Health and Reentry
Health and Reentry: Preliminary Findings of a Qualitative Study on the Health of Post-Incarcerated Women in Southern California
by Stephen Inrig, PhD, and Carolyn Conti, PhD
The United States maintains the highest percentage of female prisoners in the industrialized world. Consequently, thousands of formerly incarcerated women reenter American society daily. Health conditions complicate this transition: 90% of female releasees report chronic health conditions, and health problems are strongly associated with re-arrest and reincarceration. Upon reentry to civilian life, two-thirds of women report chronic physical conditions (versus one-half of men), and one-third report mental health problems (versus 15% of men). About two-thirds of both women and men report substance abuse problems. Mount Saint Mary’s University’s Healthy Reentry Working Group is studying the long-term health needs of releasees in Southern California. Preliminary research finds that health needs among female releasees are substantive and unaddressed. Releasees face logistical barriers to stability and care; report considerable rates of stress, depression and mental illness; experience sustained addiction and substance use problems; and report long histories of trauma. This study suggests health is intimately related to successful reentry, unmet health needs create reincarceration risks and health interventions may improve quality of life for returning women and their families.
About the Authors
STEPHEN INRIG, PhD, is an associate professor at Mount Saint Mary’s, where he serves as director of the graduate program in health policy and management, and director of interdisciplinary healthcare research. Inrig is the co-author of “The AIDS Pandemic: Searching for a Global Response” (Springer) and author of “North Carolina and the Problem of AIDS: Advocacy, Politics & Race in the South” (UNC Press). Inrig received his PhD from Duke University in the history of medicine (health policy), his MS in clinical sciences (health systems research) from the University of Texas-Southwestern Graduate School of Biomedical Sciences and his BA in history from the University of North Texas.

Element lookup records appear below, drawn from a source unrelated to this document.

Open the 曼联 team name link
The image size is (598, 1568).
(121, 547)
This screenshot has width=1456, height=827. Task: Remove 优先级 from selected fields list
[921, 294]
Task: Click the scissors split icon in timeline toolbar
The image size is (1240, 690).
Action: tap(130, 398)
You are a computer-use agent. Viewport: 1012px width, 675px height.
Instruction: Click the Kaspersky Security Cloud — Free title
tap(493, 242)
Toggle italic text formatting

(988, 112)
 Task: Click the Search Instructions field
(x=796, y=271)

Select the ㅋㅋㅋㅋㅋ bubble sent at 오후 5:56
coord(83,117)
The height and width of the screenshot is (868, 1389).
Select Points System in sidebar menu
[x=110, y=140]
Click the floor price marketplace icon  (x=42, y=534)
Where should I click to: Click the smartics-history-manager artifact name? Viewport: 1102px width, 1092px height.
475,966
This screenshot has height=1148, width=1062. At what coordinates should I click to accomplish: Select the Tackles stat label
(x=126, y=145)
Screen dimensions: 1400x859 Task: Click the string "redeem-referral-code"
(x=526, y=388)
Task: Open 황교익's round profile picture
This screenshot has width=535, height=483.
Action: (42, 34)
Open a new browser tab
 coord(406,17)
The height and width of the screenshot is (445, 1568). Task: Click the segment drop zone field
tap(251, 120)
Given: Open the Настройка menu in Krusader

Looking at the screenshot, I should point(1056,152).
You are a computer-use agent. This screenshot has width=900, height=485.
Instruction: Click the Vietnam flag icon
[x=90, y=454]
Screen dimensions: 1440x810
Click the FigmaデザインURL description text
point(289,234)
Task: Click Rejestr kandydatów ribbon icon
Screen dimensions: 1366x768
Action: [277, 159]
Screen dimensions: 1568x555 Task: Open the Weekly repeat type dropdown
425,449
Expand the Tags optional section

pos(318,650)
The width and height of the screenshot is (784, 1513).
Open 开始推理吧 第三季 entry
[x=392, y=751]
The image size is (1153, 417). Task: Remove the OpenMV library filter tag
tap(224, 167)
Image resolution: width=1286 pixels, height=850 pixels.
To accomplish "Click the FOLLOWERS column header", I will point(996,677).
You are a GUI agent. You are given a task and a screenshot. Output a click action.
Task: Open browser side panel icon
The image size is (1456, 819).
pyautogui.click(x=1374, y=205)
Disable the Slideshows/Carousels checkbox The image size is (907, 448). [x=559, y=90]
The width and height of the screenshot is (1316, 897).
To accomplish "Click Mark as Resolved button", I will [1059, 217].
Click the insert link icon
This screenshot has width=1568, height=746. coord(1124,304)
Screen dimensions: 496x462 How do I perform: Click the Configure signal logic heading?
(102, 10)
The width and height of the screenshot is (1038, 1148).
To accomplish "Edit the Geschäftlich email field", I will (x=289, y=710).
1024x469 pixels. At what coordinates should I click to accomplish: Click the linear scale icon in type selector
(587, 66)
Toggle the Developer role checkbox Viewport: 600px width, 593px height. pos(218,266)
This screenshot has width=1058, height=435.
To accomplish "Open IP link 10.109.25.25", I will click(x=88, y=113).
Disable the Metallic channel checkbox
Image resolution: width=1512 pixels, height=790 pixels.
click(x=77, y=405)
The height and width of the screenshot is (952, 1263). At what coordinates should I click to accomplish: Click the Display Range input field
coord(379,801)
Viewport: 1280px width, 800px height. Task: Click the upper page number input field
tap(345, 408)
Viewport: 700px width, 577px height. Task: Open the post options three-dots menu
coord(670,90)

CAROLYN CONTI ‘19, PhD, is a retired computer systems engineer who earned her PhD in bioethics from Duquesne University in 2010. She is currently completing a graduate program in health policy and management at Mount Saint Mary’s University. Conti is interested in pursuing a career as an advocate for healthcare reform. Her particular focus is to bring healthcare and other social necessities to underserved populations, especially women who have recently been released from incarceration in jail or prison.
To learn more about the research and resources from the Center for the Advancement of Women at Mount Saint Mary’s University, visit msmu.edu/CAW. Or contact the director, Emerald Archer, PhD, at firstname.lastname@example.org or 213.477.2544.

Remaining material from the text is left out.